Hindustan Times (Jalandhar)

Is there a ‘Muslim vote’ in UP?

They have three distinct, but common, set of concerns: dignity of Islam, wish to see people from their community in Lucknow and the third is demonetisa­tion

- Prashant Jha prashant.jha1@hindustant­imes.com

BAREILLY/RAMPUR/ALIGARH/MUZAFFARNA­GAR/ DEOBAND/AZAMGARH: There is a Muslim vote, yet there is no Muslim vote in Uttar Pradesh. Take two ends of the vast state.

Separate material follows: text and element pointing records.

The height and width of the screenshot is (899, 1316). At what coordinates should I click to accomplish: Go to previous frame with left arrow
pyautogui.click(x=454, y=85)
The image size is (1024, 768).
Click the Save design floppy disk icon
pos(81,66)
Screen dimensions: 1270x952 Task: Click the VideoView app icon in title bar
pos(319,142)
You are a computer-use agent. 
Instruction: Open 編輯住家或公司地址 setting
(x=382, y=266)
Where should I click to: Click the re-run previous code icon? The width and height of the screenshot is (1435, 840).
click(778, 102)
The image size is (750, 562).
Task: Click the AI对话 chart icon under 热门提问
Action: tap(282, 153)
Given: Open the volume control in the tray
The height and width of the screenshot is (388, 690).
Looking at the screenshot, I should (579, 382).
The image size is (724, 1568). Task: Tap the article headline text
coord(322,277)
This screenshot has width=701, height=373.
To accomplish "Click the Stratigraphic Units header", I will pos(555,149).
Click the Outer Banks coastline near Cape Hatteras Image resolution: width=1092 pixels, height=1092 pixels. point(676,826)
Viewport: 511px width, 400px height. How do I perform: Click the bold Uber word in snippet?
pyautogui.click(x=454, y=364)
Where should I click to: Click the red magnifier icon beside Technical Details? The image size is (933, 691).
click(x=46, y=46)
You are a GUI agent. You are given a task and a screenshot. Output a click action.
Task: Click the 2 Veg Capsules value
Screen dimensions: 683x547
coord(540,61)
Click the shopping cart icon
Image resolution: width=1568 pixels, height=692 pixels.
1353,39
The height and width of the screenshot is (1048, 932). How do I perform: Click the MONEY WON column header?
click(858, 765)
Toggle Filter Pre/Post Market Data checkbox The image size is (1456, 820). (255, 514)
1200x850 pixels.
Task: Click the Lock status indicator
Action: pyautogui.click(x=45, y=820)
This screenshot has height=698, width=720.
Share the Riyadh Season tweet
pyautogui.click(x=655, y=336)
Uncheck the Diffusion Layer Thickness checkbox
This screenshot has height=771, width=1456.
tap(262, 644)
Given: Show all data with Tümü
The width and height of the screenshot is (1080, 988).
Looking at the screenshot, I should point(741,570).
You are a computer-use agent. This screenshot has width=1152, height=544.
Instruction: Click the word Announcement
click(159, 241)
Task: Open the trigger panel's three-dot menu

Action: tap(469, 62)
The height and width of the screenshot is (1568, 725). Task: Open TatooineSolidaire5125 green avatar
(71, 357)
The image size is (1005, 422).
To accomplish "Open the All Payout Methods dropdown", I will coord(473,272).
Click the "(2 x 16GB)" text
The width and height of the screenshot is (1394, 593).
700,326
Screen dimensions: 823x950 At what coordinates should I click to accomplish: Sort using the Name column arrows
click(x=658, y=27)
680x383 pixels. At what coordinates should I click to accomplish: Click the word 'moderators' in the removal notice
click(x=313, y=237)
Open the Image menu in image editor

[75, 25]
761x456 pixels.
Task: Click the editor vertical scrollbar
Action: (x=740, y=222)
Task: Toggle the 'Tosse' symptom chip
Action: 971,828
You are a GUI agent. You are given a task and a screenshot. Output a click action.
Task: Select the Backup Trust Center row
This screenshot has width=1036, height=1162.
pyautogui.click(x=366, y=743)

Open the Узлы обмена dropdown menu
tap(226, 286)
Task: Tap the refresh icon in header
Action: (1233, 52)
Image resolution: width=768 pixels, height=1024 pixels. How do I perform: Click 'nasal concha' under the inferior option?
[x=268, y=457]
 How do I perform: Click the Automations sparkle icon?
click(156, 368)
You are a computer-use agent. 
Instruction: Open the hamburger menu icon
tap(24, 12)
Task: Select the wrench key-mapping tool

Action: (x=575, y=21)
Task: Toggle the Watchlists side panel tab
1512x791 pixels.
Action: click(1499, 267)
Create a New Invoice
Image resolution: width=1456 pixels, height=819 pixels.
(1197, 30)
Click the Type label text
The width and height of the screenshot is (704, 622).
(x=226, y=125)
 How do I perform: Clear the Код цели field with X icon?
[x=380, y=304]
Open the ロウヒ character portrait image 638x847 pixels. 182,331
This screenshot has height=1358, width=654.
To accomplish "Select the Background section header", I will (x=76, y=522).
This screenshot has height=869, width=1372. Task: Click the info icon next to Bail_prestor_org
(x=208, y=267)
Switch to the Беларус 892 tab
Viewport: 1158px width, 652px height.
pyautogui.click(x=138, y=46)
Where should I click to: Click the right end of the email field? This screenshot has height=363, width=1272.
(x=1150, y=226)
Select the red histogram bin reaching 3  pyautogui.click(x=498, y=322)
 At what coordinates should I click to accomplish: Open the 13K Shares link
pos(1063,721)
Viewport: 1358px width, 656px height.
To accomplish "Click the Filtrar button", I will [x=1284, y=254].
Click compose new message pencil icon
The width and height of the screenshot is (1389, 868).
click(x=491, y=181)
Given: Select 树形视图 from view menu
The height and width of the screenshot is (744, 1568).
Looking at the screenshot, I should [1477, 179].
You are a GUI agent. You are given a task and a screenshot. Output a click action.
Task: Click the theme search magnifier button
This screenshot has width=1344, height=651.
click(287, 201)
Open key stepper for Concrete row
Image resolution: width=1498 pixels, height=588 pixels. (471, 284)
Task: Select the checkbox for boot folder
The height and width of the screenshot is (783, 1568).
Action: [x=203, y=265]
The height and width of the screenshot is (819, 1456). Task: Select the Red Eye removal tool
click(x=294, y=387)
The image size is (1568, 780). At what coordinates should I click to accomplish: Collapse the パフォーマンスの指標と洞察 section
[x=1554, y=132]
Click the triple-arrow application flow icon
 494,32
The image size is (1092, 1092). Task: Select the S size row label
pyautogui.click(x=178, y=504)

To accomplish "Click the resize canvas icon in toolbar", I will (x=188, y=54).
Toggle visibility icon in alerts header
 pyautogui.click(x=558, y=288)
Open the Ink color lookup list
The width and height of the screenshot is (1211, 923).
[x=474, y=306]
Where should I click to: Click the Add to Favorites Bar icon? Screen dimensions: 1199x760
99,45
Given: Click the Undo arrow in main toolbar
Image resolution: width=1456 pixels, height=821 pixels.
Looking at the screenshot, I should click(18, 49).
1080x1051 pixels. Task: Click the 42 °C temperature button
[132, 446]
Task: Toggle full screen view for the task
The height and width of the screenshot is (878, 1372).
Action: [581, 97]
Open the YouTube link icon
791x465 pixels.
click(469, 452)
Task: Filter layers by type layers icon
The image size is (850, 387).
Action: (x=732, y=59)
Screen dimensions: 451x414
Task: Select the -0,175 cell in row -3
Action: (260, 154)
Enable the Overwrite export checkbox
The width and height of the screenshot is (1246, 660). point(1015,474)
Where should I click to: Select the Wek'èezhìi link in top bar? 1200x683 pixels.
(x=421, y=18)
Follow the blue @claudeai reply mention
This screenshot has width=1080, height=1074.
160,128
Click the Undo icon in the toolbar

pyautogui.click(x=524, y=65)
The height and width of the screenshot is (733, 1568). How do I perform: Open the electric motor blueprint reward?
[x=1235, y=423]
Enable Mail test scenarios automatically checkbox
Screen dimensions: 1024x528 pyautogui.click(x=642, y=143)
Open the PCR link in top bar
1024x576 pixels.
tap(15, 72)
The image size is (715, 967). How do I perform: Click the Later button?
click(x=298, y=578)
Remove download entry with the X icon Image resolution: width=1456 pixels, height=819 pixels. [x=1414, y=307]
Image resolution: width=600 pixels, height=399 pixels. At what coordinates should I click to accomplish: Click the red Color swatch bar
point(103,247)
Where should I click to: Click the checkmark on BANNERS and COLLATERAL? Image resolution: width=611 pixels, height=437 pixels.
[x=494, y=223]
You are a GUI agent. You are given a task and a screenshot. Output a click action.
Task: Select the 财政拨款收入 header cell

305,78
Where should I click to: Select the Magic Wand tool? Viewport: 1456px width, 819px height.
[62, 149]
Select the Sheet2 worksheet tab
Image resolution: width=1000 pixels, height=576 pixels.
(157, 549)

In Bareilly’s Mohanpur village, Mahtab, an AC repair worker, says he will vote for Akhilesh Yadav, for the young chief minister has done ‘vikas’ (developmen­t). In Azamgarh’s Lalganj, at a madrasa, Maulana Mohammad Sharwar says he would have voted Samajwadi Party (SP) but for the internal feud. Now, he would vote for Mayawati (Bahujan Samaj Party — BSP).

What is obvious is the difference in preference­s. What is common is the party they would not vote for — the Bharatiya Janata Party (BJP).

The Muslim vote is one of the most coveted constituen­cies. Every ‘secular party’ wants consolidat­ion of minority votes in its favour.

BSP has given 97 tickets to Muslims. The SP and the Congress are allying to show to Muslims that they can stop the BJP.

The BJP, for its part, aims to unite a ‘Hindu vote’ to counter the ‘Muslim vote’. But do minorities think and vote together?

THE IMPORTANCE OF 2017

Muslims have three distinct, but common, set of concerns in this poll.

“(Prime Minister Narendra) Modi is already in Delhi. If he wins Lucknow, he will do whatever he wants, he will become even more arrogant. In a jammoriyat, democracy, a strong opposition is necessary,” says Mohammad Khalid Hamid, the city mufti of Aligarh.

When asked what about Modi worried them, he replied, “There is no personal enmity. But the way BJP talks about Islam, the way they defame Muslims is not acceptable to us.”

For the first time in its electoral history, UP did not send a single Muslim MP to the Lok Sabha in 2014. Paradoxica­lly, this was when the legislativ­e assembly had the highest Muslim representa­tion — 63 were elected in 2012. Muslims want to see faces from their community in Lucknow. And for this, they need non-BJP parties to do well, for the BJP rarely, if at all, gives tickets to Muslims.

And the third reason is demonetisa­tion. While it has affected every citizen, across the board, Muslims are more vocal in their opposition. Right opposite Aligarh’s Jama Masjid is a labour mandi. Rashid says his income has dropped from ₹Rs 5,000 a month to ₹2,000.

“I don’t care about Modi. What I know is that he has ruined my work. He needs to lose.” Echoes of this from Muslims can be heard in Bareilly’s Old City, in the small bazaars of Rampur, in Azamgarh.

‘TACTICAL VOTING’ VERSUS FRAGMENTAT­ION

Mohammed Irshad is a former pradhan of Muzaffarna­gar’s Bassi-Kallan village.

When asked if the community will vote together, he nods. “Yes. Two days before the election, our leaders in the town will tell us about the ‘mahaul’, environmen­t. We will take this message down to the village.” What would be the criteria of deciding the vote? “Whoever can defeat BJP.”

This is famously called ‘tactical voting’.

Yet, there are limits. There are class and caste distinctio­ns among Muslims; there are Muslims in every non-BJP party; there are seats where multiple Muslim candidates compete, fragmentin­g the community vote.

A senior cleric of Darul Uloom Deoband explains, “See, defeating BJP is a big factor. But not all Muslims are able to judge that accurately. Other factors also matter: the candidate, the party, the village dynamics.”

He argues that if all Muslims voted together, the BJP would not have won UP ever. UP 2017 will revolve around precisely this paradox — of a Muslim vote that has common traces, yet is not homogeneou­s.